Das Jahr beginnt in meinem Blog in diesem Jahr mit einem kleinen Zweiteiler, denn inzwischen stelle ich mir ernsthaft die Frage, woher eigentlich die ganzen Finanzkrisen kommen. Liegt es wirklich an der Misswirtschaft des Staates oder macht das Volk irgendetwas falsch? Kann man einen Schuldigen benennen oder ist es doch jeder Einzelne, der es gründlich vergeigt hat?
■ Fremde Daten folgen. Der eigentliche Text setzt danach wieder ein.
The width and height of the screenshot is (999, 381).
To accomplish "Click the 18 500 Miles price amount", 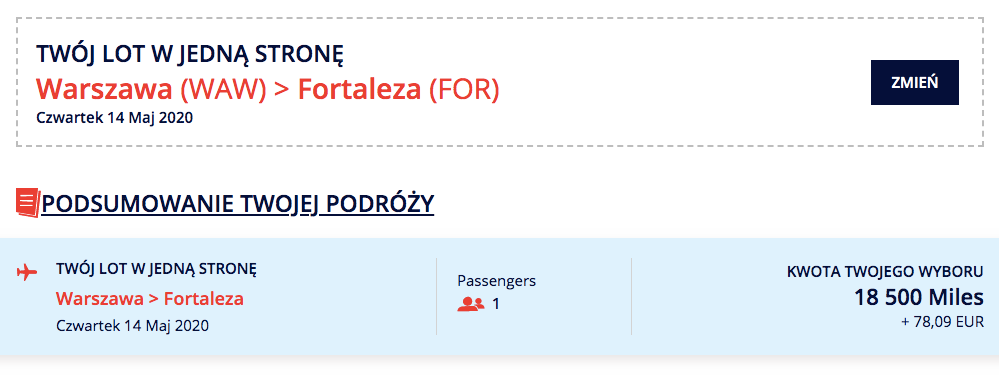I will (919, 298).
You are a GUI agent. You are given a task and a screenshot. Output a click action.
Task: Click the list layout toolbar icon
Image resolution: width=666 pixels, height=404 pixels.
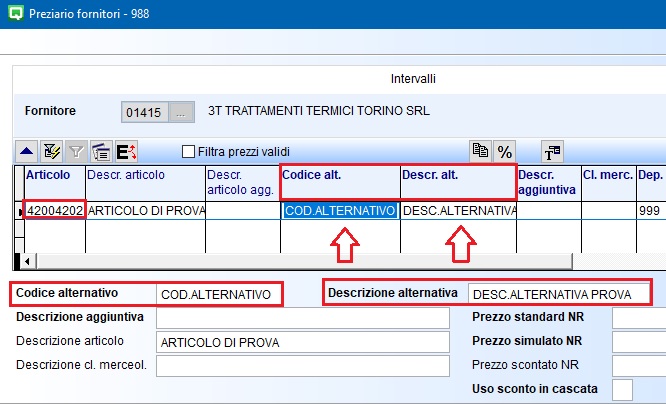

Die Situation gleicht einem Splatter-Horrorfilm, allerdings einem sehr antiken. In dem Streifen "Der Blob" aus dem Jahr 1958 mit Steve McQueen war die Bedrohung ein außerirdischer rosa Schleim, der über die Zivilisation herfiel. Ähnlich geht es uns heute auch, nur dass die Bedrohung nicht Barbie-rosa, sondern eher moosgrün daherkommt: das liebe Geld hat uns fester im Griff als je zuvor. Es scheint, dass sämtliche Moral, jegliche Werte den Finanzen zum Opfer fallen oder nur dann funktionieren, wenn man sie mit dem lieben Geld vereinbaren kann. Hier sind sie nun, die "Wirtschaftskiller", bedrohlich und ohne jegliche Emotion wie in dem Film "Die Körperfresser kommen". Einziger Unterschied: diese Bedrohung ist weitaus weniger außerirdisch als uns lieb ist... denn sie ist menschengemacht und zerstört den Menschen zur gleichen Zeit.

Selten gab es so viele Finanzprobleme zu einem Jahreswechsel wie in diesem Jahr: die Eurokrise hat ganz Europa immer noch fest im Griff, Obama und die amerikanische Regierung haben mehr schlecht als Recht gerade noch die Fiskalklippe umschifft (mit einer großen theatralischen Inszenierung, muss man dazusagen!) und auch die Schwellenländer sind in ihrem Wirtschaftsboom gebremst. Erst im letzten Jahr stellte sich in China eine durch eine Immobilienblase verursachte, milliardenschwere Krise heraus. Allgemein bleibt in den Schwellenländern auch nur noch das Recht und der Sieg des Stärkeren: es setzt sich der durch, der in kürzester Zeit das meiste Geld horten kann - das sind meistens die Wenigsten. Was bleibt ist das Kapitalismus-Prinzip: das 1% der Superreichen gegen den Rest: 99% der Menschen, die gerade so oder gar nicht über die Runden kommen. In den USA protestierte ein Teil dieser Bewegung vor Banken und der New Yorker Börse, trotzdem hatte die "Occupy Bewegung" auf Dauer sehr viel weniger Erfolg als wir uns alle gewünscht hatten.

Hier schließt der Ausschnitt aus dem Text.